| andy khouri ( @ 2008-01-01 16:45:00 |
| Current mood: | hyphocity level R0B07 R0CK |
| Current music: | Daft Punk - Too Long / Steam Machine |
| Entry tags: | music |
My Top Ablum of 2007 is Daft Punk: Alive 2007

Daft Punk - Alive 2007
Album of the year. Album of the decade.
Daft Punk's 2006/2007 tour was for me the kind of religious experience I've heard people talk and write about for years with artists like Bjork and Radiohead and Grateful Dead and The Beatles and shit like that. Seeing this music live (and much of the show is literally seeing the music) and listening to this flawless live album, I feel transcendent and totally at peace -- despite actually being insanely excited and jumping up and down and screaming like Daryl Hannah dying in Blade Runner for nearly two hours straight.
Alive 2007 features Daft Punk tracks from all eras of their career, remixed and rearranged so dramatically that in most cases they may as well be entirely new songs. As such, I find Alive 2007 eligible on this list of new 2007 music.
This record is an unimpeachable classic that I will never tire of, and neither will you if you ever just fucking listen to it. So as a belated Xmas present to you all, I'm giving it to you right here in free, high-quality mp3 format. You've no reason not to just TRY IT PLEASE!
All I ask in return -- besides your soul -- is that if you do listen, please come back and tell me what you think, even if you think it's crap.

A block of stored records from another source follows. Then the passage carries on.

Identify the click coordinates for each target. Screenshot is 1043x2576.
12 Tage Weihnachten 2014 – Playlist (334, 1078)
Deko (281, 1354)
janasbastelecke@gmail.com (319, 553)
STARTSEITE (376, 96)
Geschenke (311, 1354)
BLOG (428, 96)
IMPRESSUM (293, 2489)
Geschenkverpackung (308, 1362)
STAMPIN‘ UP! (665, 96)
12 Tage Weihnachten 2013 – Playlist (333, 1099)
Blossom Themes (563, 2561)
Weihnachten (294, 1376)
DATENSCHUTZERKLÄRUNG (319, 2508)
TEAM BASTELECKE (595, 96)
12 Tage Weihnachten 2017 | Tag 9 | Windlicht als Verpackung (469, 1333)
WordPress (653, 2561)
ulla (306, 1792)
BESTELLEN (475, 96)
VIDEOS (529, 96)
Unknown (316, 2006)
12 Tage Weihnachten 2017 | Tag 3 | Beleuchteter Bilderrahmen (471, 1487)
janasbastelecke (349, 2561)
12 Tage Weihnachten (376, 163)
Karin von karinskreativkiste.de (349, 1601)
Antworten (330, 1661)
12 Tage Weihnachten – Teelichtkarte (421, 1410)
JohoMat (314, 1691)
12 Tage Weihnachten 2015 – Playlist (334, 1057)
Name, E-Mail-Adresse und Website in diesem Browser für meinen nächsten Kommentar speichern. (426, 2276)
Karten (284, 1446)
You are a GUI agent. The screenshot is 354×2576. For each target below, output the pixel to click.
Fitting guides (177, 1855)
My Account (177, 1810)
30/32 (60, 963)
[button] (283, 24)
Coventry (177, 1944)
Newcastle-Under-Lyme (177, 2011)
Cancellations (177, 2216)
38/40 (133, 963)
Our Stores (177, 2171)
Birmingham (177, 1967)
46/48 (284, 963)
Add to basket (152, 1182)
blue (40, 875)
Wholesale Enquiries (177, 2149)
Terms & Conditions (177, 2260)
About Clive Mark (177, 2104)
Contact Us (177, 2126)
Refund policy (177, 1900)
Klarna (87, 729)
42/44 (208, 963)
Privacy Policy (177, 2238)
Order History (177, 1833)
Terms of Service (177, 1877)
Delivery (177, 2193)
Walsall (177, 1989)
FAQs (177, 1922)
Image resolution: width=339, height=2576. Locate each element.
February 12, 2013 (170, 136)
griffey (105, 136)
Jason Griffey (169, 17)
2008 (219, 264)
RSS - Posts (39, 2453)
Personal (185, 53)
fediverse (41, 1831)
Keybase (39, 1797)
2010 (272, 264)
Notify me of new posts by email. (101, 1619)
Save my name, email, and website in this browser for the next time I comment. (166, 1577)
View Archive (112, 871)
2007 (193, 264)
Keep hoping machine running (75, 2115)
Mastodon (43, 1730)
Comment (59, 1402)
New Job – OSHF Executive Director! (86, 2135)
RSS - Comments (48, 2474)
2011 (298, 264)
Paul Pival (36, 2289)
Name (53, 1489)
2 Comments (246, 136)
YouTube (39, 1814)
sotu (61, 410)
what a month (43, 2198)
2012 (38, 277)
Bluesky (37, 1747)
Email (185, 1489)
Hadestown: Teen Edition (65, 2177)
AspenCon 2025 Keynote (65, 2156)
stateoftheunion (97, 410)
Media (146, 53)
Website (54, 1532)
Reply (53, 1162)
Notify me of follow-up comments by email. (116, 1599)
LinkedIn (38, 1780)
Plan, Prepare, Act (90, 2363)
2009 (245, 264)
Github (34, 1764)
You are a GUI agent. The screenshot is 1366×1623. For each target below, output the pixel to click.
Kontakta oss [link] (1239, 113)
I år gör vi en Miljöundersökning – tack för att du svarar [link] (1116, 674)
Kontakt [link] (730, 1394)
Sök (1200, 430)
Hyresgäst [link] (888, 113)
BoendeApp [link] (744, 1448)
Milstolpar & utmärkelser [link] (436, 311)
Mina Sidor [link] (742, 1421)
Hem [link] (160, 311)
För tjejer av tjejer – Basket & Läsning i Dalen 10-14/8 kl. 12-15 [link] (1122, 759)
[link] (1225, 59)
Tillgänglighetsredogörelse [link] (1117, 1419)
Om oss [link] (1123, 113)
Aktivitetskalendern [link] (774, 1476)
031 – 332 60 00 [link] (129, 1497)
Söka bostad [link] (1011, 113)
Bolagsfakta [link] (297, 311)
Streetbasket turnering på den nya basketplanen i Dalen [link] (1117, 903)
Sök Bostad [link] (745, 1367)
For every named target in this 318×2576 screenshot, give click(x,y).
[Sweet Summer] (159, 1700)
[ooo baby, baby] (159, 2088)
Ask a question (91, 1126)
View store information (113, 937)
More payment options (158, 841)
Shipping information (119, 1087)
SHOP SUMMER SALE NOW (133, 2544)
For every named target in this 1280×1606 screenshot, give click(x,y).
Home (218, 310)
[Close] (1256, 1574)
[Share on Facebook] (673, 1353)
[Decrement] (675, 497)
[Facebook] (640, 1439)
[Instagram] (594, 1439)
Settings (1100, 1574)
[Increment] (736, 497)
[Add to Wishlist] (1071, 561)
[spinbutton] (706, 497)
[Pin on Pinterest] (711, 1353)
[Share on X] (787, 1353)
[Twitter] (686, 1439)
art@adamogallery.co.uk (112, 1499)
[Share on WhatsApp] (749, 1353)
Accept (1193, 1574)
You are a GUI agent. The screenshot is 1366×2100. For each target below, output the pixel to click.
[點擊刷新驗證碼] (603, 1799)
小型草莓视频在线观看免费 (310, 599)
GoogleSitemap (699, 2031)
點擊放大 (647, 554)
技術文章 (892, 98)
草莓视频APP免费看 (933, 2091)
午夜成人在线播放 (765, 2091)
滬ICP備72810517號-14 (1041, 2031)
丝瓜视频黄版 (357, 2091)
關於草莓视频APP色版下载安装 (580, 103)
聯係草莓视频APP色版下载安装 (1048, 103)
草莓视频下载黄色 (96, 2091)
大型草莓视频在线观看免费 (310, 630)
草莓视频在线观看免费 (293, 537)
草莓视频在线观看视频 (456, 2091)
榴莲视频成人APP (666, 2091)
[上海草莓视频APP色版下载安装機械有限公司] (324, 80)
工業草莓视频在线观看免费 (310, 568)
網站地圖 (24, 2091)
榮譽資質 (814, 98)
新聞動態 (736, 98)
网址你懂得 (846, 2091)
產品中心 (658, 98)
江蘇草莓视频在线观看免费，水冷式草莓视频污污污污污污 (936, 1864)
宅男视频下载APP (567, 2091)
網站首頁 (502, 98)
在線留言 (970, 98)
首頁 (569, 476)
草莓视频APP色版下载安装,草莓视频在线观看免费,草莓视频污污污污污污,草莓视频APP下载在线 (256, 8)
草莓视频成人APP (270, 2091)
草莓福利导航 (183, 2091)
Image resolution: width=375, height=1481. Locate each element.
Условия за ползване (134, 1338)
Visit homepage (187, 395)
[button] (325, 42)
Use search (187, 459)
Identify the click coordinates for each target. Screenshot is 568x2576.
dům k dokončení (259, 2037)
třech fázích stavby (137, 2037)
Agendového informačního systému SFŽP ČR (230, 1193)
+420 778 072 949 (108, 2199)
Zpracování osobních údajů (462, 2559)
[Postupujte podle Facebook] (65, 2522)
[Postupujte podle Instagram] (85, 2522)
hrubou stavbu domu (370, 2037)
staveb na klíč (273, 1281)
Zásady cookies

Download Daft Punk's entire Alive 2007 album illegally from me in unusually high quality format, because I'm like Jesus and love you so much, and command that you love thy neighbor and love they (robot) God(z).
BTW H4PPY N3W Y34R!111
Track #1: Robot Rock / Oh Yeah
"Robot Rock" was the first single off the 2005 Daft Punk album "Human After All." This live version is quite different, with a lot more dynamism and filters, and features a "human human human" sample taken from the song "Human After All."
"Oh Yeah" from the 1997 album "Homework."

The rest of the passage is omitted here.